*SOURCE EXCERPT*.
— start —

This next stretch of the power rankings features some love for networks that didn’t make into the dance last time. Many of the cable networks are going to be somewhat interchangeable without big premieres (like AMC and The Walking Dead). Still though, let’s not undercut ABC Family. At the moment, the network is running with three shows that lots of people (and different people) enjoy in Bunheads, Pretty Little Liars, and Switched at Birth. While I personally prefer the first and third in that series, Liars is doing very well ratings-wise and on various social networks. Despite The CW’s mini-resurgence in quality this season (well, can you be resurgent if you mostly only sucked before?), ABC Family is still out-WB’ing The CW.
Pawn Stars, y’all. Pawn Stars. The show’s ratings are still going very, very strong, and you know what? It’s still pretty entertaining, too. Go ahead and take away my critical credibility, but it’s more than fabricated pawning over at History. The network is also making bank on the immortal Swamp People and also doing well with something called Big Rig Bounty Hunters (which, no offense to any BRBH fans out there, sounds made up). It’s sometimes hard for me to remember which of these blue-collar/lower class exploitation shows is on which network, but at the moment, History seems to be doing the best with their offerings in that apparently never-exhausted genre.
I’m way behind on both Being Human and Continuum (and in the latter show’s case, “way behind” means that I've never seen an episode), but the ratings aren’t bad on a crowded Monday night. Being Human does really well on GetGlue, which means a little somethin’ somethin’. Like USA Network with WWE Monday Night Raw, Syfy gets a lot of ratings and social media buzz out of WWE Friday Night Smackdown, and the show has also been pretty good in recent weeks as well. Although I’ll admit that SyFy's inclusion in the power rankings is mostly so I can talk about how much I enjoy Face Off, a show that does solid ratings for the network on Tuesdays, and Total Blackout. I’m a sucker for reality competition programs where people actually display real skills, and Face Off is one of the best of those. I’m also sucker for Urkel and people terrifyingly grabbing turtles in the dark, so there's that. Also: expect Syfy to sky-rocket up the rankings once Robot Combat League debuts next week. Robots! Combatting! It’s going to be like Battlebots, only much better.

— end —

*AIM*.
Condense the paragraph of the TV network rankings excerpt that begins "Pawn Stars, y'all." into a short bulleted list that keeps its main facts. Work only from the TV network rankings excerpt.

*DATA EXCERPT*.
— start —

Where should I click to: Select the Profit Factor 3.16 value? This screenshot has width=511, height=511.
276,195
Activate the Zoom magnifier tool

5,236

— end —

*FULL OUTPUT*.
- Pawn Stars still draws very strong ratings and remains entertaining.
- History is also making money on Swamp People and doing well with Big Rig Bounty Hunters.
- Of the networks airing blue-collar/lower-class exploitation shows, History currently seems to do best.